For the records below, report how many lines include the word "width". Only the number should appear.

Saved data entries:
────────────────────

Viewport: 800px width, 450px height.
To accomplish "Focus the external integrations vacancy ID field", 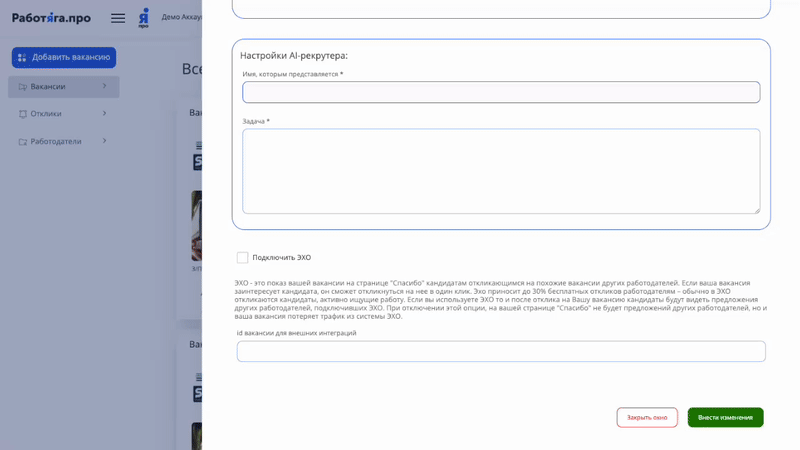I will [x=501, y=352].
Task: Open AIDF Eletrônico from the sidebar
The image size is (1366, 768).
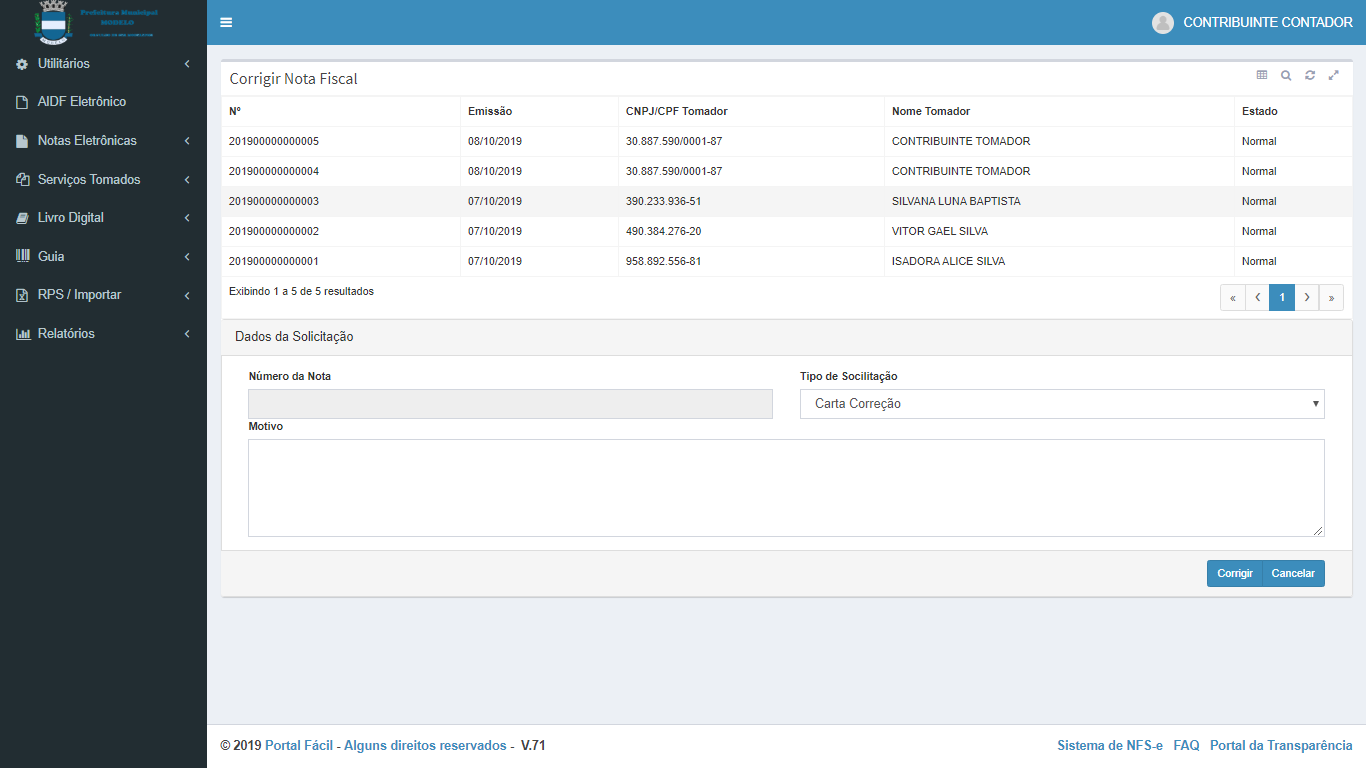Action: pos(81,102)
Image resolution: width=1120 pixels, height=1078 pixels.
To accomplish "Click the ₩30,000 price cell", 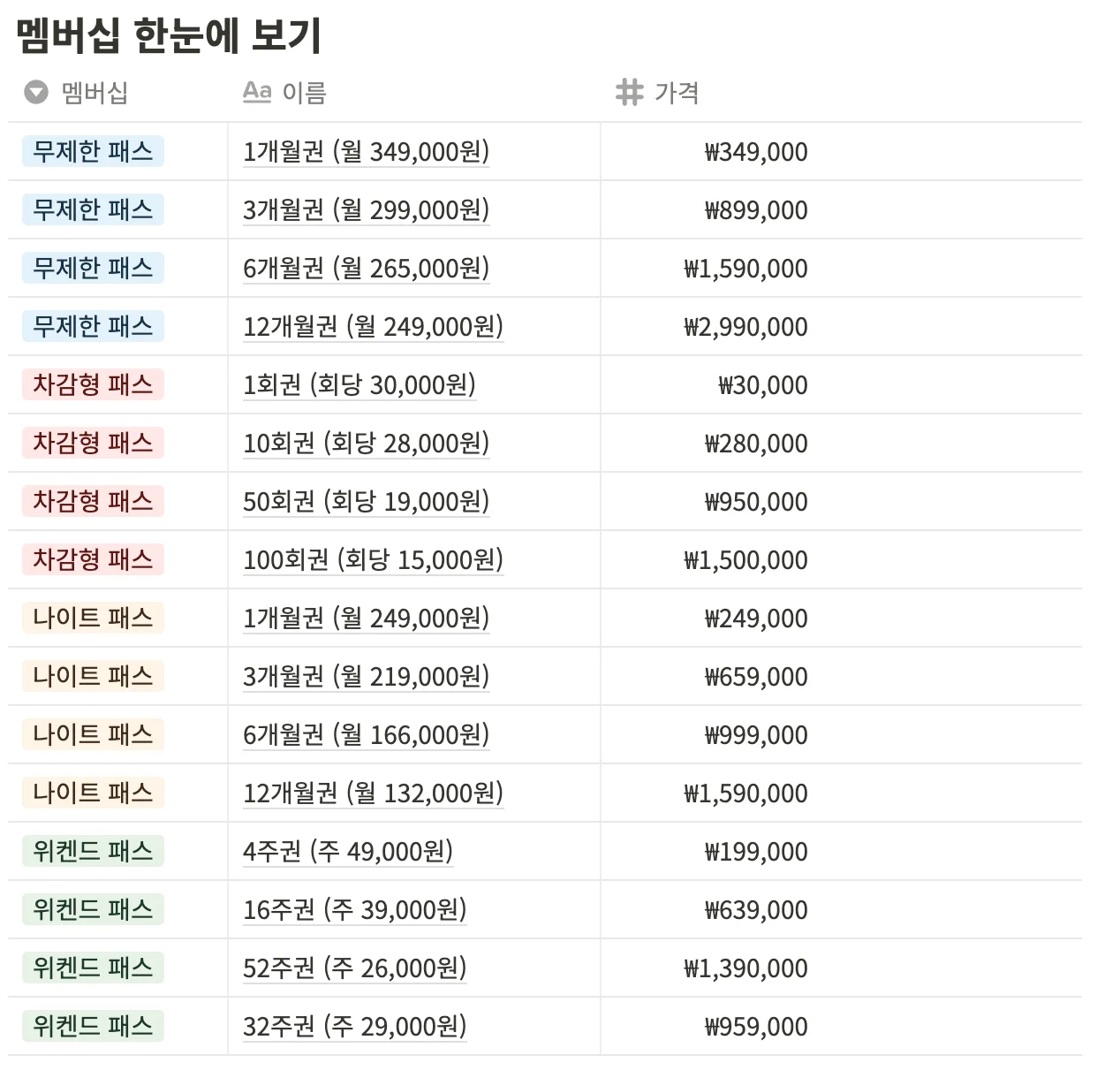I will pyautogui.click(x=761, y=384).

────────────────────

» **RESPONSE AREA**
2